** start of GIVEN TEXT **
I have to read a book written before 1900 and I'd like some advice... Usually I love stream of conciousness and only read more modern books. I've already read Oscar Wilde & really liked it, but I have to read another before-1900-book and I'm not really interested in Victorian family drama.

Could anyone recommend me a novel ? Thank you so much :)

x
Hayley

Scheherazade
03-14-2009, 09:26 PM
Try this one:

http://en.wikipedia.org/wiki/Three_Men_in_a_Boat

armenian
03-14-2009, 10:47 PM
knut hamsun - hunger

DisPater
03-15-2009, 07:12 AM
Joseph Conrad - Heart of Darkness
Gustave Flaubert - Madame Bovary or The Temptation of Saint Anthony
Henry James - The Turn of the Screw or The Portrait of a Lady

..........
** end of GIVEN TEXT **
PROBLEM 1: Edit the entries starting with the line with "Task: Click part (c) prompt text" and going on through the line with "(x=115, y=71)", replacing "Add Track" with "Insert Track" and leaving everything else unchanged. Return only those lines.
** start of RECORDS TO USE **
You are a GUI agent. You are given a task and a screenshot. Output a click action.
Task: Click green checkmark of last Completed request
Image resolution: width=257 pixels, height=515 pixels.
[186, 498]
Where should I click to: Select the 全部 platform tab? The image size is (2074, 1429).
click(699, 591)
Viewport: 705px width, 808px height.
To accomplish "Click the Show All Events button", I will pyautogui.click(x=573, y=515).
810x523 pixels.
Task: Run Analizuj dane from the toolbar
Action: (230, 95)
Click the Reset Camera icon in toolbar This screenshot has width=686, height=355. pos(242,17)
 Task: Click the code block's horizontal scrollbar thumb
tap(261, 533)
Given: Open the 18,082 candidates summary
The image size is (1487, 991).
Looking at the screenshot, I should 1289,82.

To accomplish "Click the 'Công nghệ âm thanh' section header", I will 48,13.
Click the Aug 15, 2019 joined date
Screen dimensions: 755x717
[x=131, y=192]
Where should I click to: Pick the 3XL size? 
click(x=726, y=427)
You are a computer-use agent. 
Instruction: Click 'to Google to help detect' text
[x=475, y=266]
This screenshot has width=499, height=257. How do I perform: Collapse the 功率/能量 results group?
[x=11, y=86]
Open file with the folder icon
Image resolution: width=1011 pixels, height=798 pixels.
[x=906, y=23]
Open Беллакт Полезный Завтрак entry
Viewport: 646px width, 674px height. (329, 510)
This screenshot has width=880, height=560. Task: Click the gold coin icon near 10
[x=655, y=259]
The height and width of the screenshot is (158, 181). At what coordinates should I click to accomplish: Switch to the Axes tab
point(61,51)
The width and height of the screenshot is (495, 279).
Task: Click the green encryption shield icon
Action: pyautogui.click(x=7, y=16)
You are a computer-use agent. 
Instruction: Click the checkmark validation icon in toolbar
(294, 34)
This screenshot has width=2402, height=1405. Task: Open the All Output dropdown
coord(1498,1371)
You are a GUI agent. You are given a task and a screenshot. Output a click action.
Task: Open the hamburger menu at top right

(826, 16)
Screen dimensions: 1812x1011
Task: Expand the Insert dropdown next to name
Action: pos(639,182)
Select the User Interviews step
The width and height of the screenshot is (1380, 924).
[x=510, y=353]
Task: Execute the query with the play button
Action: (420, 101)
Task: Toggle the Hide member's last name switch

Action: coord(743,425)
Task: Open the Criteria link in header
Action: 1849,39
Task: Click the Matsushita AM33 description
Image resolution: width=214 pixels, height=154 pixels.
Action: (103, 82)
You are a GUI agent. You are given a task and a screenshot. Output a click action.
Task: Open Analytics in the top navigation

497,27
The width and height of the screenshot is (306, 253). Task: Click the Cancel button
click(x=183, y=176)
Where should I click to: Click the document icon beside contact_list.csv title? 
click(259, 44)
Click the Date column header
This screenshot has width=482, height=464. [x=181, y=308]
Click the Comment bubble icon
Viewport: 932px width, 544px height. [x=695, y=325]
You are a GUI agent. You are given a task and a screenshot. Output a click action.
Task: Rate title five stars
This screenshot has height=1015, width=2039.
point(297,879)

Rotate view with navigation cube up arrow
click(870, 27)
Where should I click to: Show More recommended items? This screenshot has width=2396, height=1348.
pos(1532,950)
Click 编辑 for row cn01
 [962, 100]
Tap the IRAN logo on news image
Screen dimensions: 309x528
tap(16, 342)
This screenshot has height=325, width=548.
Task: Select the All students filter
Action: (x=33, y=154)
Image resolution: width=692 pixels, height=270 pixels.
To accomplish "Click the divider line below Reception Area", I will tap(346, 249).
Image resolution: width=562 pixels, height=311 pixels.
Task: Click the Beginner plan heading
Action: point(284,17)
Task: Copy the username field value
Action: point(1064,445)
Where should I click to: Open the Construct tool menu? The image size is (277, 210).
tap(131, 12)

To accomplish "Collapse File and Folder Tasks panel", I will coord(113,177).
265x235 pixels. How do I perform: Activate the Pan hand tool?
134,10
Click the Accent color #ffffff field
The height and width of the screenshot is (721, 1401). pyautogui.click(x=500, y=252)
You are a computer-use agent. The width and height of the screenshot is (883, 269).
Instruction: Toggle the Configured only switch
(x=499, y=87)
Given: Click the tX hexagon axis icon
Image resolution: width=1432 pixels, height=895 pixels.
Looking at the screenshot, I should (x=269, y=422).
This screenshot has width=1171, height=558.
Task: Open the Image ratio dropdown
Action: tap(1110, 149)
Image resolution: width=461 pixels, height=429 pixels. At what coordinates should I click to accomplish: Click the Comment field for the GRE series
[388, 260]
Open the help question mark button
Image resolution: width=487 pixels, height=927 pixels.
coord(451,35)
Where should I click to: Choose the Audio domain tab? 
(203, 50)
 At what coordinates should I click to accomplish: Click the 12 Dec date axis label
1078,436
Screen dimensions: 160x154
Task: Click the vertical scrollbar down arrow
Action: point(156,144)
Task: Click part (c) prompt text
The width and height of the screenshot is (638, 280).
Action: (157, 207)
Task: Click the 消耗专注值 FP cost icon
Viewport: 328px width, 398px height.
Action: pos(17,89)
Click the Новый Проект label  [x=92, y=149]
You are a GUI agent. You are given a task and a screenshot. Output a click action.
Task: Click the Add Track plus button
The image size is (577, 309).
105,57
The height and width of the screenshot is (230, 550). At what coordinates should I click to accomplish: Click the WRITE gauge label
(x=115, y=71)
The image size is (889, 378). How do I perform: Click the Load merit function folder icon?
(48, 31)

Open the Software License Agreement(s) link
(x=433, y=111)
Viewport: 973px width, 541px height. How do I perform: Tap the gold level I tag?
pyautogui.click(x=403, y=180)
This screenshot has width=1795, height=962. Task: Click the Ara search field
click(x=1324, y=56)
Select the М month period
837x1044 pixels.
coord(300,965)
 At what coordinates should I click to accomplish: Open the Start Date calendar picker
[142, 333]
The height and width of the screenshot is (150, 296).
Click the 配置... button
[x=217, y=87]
** end of RECORDS TO USE **
PROBLEM 2: Print the book-advice thread word for word, starting with "I have to read a book" and going on through "you so much :)".

FULL ANSWER 1:
Task: Click part (c) prompt text
The width and height of the screenshot is (638, 280).
Action: (157, 207)
Task: Click the 消耗专注值 FP cost icon
Viewport: 328px width, 398px height.
Action: pos(17,89)
Click the Новый Проект label  [x=92, y=149]
You are a GUI agent. You are given a task and a screenshot. Output a click action.
Task: Click the Insert Track plus button
The image size is (577, 309).
105,57
The height and width of the screenshot is (230, 550). At what coordinates should I click to accomplish: Click the WRITE gauge label
(x=115, y=71)

FULL ANSWER 2:
I have to read a book written before 1900 and I'd like some advice... Usually I love stream of conciousness and only read more modern books. I've already read Oscar Wilde & really liked it, but I have to read another before-1900-book and I'm not really interested in Victorian family drama.

Could anyone recommend me a novel ? Thank you so much :)